#### GIVEN RECORDS
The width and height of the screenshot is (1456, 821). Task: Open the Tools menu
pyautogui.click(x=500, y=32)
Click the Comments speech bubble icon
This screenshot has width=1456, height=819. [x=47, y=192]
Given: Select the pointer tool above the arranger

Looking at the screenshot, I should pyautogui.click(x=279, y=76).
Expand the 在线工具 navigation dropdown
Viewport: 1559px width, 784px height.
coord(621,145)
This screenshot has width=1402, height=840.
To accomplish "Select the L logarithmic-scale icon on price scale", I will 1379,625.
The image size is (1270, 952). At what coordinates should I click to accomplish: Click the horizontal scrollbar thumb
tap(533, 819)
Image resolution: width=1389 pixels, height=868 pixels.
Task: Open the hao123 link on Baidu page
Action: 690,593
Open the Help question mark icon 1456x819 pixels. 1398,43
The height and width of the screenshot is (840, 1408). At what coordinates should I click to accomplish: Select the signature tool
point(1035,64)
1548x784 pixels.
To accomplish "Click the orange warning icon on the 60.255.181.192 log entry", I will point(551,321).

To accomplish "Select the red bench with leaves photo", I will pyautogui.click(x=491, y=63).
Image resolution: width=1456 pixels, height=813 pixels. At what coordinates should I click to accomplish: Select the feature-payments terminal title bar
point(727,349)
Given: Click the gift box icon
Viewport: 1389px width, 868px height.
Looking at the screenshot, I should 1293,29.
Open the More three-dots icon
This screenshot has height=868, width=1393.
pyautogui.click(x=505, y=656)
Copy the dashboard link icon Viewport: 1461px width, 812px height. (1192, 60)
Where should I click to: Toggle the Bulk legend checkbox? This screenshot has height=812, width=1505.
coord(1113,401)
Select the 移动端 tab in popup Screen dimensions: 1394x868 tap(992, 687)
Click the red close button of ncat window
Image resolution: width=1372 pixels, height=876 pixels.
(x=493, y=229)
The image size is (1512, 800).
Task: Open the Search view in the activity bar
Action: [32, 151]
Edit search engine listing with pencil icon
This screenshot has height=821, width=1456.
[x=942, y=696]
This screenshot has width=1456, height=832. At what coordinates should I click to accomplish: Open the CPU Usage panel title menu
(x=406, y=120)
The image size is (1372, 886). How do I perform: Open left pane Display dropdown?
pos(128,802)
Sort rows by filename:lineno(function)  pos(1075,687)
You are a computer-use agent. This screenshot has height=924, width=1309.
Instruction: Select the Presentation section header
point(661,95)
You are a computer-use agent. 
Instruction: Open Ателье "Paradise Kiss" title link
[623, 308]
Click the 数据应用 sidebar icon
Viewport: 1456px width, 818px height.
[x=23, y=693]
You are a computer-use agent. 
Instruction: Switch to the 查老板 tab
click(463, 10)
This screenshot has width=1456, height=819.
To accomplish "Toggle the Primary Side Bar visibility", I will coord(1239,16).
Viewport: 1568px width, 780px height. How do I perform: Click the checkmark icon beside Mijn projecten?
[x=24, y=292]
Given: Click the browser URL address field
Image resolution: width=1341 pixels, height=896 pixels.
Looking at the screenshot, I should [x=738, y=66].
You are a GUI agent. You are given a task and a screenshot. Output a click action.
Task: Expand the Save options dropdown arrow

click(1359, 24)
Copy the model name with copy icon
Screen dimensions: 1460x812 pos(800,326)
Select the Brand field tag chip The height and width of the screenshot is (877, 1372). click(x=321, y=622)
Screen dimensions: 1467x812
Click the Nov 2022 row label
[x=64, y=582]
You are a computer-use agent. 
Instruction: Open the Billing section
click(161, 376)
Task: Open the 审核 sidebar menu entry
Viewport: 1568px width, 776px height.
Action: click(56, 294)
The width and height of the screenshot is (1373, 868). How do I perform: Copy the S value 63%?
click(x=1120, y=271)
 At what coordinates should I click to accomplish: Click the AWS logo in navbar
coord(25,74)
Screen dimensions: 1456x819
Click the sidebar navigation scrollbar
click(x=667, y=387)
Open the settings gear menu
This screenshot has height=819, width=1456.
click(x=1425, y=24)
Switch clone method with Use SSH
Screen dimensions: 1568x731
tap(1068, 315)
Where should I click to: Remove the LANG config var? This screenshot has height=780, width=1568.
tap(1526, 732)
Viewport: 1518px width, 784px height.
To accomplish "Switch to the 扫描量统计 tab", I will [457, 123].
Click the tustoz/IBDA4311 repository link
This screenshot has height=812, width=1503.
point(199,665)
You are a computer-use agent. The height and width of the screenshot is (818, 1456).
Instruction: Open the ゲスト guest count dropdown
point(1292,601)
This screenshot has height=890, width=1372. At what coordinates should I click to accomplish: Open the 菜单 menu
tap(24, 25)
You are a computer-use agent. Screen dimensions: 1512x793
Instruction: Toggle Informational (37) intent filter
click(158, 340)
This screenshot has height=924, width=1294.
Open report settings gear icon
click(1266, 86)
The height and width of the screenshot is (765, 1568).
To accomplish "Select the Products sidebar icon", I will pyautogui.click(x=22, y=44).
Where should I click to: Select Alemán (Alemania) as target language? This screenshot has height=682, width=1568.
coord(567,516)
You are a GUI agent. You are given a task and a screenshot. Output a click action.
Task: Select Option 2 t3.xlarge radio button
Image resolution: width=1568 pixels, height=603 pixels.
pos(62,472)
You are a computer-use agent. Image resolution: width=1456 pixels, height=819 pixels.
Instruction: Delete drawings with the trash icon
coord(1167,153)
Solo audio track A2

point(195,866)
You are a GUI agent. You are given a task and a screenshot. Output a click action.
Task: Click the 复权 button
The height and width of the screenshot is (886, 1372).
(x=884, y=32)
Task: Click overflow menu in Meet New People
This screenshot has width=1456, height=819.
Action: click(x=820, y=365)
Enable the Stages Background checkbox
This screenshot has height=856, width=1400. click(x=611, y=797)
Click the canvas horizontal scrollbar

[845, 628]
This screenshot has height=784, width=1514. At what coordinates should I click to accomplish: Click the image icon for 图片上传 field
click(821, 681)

#### WHAT THE EXERCISE ASKS
Copy out every line of the data in which the word "entry" is found.

#### EXERCISE RESPONSE
To accomplish "Click the orange warning icon on the 60.255.181.192 log entry", I will point(551,321).
Task: Open the 审核 sidebar menu entry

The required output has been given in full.